Dalton Caldwell and Bryan Berg:

The bad news is that the renewal rate was not high enough for us to have sufficient budget for full-time employees. After carefully considering a few different options, we are making the difficult decision to no longer employ any salaried employees, including founders. Dalton and Bryan will continue to be responsible for the operation of App.net, but no longer as employees. Additionally, as part of our efforts to ensure App.net is generating positive cash flow, we are winding down the Developer Incentive Program. We will be reaching out to developers currently enrolled in the program with more information.

As you expected right?1

I had hoped it would turn out different for App.net, but for me the writing was on the wall just six months after App.net was launched. At that point all the “popular” kids from Twitter were more or less fully back on Twitter and not engaging on App.net.

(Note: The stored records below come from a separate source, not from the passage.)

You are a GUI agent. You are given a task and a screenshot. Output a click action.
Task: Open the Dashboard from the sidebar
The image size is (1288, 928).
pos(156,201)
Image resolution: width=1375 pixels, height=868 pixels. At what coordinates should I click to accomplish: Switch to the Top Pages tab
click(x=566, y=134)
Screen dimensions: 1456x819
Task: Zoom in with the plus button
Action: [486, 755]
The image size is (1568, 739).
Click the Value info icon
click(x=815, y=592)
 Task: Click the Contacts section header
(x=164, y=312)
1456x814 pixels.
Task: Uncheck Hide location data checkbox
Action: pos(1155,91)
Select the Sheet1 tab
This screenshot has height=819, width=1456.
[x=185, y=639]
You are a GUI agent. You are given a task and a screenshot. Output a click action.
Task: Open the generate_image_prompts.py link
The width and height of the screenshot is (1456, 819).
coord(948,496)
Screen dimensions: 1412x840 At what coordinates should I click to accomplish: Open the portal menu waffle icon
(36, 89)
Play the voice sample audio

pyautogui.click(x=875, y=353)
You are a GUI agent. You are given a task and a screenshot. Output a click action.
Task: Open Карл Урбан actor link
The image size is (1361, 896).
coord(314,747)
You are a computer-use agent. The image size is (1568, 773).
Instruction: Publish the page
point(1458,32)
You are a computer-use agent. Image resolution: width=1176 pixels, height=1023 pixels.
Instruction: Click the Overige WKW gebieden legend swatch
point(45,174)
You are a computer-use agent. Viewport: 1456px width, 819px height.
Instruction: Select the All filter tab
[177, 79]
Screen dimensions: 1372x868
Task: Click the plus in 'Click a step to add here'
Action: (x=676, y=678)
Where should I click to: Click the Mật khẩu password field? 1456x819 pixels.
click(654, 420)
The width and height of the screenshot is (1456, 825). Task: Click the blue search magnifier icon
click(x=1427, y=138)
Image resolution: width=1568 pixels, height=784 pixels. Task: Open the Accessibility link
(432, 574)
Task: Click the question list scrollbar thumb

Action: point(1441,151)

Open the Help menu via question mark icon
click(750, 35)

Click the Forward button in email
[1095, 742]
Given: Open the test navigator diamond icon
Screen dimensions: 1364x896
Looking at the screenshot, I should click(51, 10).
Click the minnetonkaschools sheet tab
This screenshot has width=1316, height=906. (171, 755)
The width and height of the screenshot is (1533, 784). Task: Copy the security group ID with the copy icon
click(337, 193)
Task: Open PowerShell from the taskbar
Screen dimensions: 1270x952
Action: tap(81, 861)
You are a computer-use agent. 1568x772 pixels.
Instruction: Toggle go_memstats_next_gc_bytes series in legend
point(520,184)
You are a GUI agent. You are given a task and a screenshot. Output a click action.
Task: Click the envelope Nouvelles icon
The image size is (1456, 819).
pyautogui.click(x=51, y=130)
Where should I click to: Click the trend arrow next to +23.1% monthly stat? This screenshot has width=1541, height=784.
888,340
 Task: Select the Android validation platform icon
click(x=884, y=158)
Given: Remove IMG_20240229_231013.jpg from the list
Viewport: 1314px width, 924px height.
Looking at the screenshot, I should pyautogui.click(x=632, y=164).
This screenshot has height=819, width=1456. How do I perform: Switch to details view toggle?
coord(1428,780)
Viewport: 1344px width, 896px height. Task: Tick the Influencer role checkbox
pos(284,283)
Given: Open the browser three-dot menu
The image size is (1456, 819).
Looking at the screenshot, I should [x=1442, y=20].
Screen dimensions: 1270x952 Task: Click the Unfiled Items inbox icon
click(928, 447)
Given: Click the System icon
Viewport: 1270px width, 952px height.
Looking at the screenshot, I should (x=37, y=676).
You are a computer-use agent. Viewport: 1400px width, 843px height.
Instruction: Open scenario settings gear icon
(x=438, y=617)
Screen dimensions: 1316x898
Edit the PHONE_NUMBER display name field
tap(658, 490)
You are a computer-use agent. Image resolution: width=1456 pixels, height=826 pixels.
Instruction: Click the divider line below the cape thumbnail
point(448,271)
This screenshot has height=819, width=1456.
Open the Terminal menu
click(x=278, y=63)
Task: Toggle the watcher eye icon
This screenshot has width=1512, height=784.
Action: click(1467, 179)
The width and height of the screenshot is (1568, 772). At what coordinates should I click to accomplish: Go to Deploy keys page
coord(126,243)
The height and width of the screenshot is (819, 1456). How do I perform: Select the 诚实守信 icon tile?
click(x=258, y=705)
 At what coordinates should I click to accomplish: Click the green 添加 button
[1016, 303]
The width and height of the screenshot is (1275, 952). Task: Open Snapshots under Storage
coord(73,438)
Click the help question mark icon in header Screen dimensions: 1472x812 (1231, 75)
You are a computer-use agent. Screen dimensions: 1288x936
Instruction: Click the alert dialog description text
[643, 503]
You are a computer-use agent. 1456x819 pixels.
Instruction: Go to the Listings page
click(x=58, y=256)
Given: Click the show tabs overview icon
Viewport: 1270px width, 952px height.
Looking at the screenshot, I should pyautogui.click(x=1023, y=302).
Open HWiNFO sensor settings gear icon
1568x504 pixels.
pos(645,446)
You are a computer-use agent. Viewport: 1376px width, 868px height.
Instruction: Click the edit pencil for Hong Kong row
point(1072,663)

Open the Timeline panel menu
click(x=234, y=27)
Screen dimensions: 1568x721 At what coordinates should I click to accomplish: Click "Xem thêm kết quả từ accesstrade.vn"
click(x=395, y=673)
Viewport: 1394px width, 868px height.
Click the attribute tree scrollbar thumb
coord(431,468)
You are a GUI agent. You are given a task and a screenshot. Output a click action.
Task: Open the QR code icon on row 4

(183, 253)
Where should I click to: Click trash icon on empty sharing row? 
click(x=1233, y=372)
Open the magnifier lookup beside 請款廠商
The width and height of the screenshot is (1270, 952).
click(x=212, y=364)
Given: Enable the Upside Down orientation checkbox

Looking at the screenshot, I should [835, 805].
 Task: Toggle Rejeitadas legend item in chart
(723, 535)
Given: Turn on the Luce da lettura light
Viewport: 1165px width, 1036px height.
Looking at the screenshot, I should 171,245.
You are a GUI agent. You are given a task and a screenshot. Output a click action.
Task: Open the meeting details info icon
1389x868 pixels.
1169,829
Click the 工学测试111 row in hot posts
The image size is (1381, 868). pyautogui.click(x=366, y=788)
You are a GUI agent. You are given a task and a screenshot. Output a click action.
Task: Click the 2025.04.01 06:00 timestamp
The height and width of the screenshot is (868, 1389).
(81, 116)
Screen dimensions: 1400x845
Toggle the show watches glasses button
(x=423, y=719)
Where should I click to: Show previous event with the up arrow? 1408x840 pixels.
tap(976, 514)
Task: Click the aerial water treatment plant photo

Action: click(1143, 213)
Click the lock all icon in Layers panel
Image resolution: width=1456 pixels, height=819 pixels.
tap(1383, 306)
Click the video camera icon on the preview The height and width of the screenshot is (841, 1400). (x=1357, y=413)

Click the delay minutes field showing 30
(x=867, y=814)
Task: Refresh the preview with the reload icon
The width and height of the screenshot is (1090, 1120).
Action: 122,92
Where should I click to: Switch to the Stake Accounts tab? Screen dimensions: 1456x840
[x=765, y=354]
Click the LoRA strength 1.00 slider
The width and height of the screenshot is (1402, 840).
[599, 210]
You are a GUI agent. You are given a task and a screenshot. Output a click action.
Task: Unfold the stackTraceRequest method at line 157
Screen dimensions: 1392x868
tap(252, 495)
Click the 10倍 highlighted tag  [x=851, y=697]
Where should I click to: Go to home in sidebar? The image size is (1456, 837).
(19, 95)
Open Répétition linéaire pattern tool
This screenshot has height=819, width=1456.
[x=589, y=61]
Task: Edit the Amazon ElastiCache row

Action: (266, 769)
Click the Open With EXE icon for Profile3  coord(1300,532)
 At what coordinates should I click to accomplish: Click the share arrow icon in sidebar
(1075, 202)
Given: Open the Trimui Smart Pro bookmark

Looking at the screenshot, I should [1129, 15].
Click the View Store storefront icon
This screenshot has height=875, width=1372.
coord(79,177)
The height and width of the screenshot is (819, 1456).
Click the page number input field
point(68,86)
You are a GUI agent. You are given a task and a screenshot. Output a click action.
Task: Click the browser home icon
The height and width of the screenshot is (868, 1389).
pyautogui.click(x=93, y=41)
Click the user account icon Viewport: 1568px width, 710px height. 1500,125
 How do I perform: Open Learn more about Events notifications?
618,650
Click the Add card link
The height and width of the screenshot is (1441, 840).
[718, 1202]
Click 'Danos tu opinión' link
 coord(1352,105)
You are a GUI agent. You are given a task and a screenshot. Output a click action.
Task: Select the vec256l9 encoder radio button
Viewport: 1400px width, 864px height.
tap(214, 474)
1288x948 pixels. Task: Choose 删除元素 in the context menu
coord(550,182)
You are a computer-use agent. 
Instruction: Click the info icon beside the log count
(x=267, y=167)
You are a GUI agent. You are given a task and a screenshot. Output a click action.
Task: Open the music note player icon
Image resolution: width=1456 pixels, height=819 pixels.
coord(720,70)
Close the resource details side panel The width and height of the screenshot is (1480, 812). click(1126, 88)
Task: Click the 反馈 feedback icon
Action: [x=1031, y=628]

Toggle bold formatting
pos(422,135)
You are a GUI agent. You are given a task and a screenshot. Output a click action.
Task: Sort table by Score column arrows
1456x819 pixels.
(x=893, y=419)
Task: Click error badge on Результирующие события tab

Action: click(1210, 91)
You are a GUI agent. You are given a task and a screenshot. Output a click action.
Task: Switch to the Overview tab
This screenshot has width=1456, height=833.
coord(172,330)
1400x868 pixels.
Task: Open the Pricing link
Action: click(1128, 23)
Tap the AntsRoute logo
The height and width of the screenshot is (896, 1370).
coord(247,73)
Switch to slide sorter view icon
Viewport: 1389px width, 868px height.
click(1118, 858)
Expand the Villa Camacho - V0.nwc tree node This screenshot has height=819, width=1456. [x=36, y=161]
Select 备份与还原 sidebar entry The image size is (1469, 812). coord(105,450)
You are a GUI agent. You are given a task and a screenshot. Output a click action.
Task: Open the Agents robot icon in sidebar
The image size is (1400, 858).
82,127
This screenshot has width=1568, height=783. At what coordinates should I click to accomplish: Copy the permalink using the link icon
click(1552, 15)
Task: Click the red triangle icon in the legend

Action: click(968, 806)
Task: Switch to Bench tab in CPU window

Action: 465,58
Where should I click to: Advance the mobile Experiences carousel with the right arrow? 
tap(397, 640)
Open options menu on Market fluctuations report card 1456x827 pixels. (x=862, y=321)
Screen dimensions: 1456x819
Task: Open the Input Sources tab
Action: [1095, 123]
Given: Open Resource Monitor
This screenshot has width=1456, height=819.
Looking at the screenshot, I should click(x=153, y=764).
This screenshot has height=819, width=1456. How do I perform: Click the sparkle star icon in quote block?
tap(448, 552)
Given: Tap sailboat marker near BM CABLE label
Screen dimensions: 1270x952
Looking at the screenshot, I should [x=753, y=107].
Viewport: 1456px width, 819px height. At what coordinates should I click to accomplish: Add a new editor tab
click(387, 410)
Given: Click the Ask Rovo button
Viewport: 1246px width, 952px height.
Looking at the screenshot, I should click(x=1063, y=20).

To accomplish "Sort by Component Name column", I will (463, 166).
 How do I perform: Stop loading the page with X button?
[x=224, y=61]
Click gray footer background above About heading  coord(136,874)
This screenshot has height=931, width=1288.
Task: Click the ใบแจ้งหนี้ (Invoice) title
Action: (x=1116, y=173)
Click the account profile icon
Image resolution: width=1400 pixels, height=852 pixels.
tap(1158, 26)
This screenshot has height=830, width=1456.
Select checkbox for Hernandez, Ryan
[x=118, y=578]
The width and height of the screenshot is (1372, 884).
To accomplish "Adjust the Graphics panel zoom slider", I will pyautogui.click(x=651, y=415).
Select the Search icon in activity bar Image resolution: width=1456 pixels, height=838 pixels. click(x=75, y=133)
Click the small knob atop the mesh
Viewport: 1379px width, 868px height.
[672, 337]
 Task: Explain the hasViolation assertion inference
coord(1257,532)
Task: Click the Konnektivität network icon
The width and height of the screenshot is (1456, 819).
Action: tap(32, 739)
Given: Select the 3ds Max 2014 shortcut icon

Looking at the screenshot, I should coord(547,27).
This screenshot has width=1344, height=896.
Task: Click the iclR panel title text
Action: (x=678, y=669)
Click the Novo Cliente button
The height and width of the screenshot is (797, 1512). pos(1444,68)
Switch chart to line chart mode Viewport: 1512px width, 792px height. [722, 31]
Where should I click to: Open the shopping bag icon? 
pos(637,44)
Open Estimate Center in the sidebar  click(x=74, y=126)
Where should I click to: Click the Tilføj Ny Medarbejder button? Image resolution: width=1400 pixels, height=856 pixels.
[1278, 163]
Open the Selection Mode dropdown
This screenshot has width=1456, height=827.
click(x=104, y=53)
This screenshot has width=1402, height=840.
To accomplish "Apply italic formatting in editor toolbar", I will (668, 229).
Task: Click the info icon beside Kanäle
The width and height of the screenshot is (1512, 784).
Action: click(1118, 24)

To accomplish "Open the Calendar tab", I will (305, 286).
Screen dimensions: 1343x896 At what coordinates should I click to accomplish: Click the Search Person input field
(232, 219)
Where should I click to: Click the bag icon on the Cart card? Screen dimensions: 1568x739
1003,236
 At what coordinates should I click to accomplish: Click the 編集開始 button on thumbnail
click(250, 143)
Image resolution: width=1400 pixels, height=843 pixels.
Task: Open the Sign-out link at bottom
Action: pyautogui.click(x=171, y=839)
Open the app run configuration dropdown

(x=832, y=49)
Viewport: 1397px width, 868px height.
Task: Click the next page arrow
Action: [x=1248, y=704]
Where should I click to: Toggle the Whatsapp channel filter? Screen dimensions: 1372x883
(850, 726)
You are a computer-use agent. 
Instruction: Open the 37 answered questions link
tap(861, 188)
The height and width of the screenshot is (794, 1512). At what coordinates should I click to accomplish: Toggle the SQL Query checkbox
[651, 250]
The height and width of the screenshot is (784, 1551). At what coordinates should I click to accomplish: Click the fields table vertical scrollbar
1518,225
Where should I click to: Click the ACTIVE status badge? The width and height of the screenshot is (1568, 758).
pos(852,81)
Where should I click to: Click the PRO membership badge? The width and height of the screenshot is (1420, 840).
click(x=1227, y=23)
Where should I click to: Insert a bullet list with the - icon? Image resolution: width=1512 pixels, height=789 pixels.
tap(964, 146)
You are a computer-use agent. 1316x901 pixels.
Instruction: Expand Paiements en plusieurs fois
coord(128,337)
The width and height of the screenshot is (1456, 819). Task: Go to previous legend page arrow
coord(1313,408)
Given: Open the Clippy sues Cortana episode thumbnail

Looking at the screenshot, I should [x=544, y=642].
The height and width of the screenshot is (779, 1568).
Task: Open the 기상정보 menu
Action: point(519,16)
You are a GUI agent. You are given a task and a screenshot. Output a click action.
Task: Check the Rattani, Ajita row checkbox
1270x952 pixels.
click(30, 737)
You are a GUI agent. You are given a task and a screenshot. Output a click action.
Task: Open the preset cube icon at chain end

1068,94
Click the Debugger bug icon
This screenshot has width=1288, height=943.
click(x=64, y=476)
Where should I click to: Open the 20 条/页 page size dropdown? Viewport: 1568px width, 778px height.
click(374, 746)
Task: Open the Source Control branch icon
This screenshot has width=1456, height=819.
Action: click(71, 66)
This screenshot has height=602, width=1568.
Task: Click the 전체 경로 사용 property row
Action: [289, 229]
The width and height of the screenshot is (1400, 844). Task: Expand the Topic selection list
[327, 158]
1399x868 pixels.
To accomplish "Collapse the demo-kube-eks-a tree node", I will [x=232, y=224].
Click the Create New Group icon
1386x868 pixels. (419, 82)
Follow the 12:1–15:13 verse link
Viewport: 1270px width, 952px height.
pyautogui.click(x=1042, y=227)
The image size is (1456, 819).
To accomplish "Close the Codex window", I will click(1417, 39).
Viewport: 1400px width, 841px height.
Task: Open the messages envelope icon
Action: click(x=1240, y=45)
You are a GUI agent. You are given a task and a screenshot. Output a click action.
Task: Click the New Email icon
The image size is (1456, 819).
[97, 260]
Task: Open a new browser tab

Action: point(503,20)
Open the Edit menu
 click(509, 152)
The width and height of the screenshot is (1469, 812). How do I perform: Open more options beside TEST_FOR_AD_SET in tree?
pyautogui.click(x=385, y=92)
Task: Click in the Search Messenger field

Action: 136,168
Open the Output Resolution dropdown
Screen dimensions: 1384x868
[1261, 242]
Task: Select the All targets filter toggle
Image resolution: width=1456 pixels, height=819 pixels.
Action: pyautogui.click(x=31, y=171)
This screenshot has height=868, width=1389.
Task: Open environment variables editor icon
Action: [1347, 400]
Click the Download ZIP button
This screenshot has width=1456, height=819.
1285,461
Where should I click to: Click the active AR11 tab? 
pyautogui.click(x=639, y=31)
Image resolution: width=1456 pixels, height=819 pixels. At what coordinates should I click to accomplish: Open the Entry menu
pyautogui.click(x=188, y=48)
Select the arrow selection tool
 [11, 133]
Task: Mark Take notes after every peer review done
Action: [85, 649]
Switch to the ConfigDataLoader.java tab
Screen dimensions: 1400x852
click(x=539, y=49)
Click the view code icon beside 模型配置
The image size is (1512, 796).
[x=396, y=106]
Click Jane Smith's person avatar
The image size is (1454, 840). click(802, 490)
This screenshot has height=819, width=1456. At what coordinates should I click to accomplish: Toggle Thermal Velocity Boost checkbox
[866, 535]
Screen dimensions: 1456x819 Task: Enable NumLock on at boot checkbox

Sure, it wasn’t their job to stay on App.net and you can argue it was App.net’s job to keep them there, but I think a lot of people ‘backed’ App.net on the assumption that it is where some, or all, of the people pushing it were going to go. When those people didn’t stay, the others had little reason to stay themselves.

It’s a nasty cycle and it’s hard to break: giving big users reasons to stay so that you can keep the rest of the users.

I greatly enjoy App.net, but what I’ve gotten the most from it is the knowledge that I really don’t care about these types of social networks — in that I really don’t get satisfaction out of using them — and so now I know I just really don’t need them. I won’t be leaving, but this certainly isn’t that shocking of news.

  1. Everyone likes to say something is doomed, but only admit when they are right and not when they are wrong. You notice that?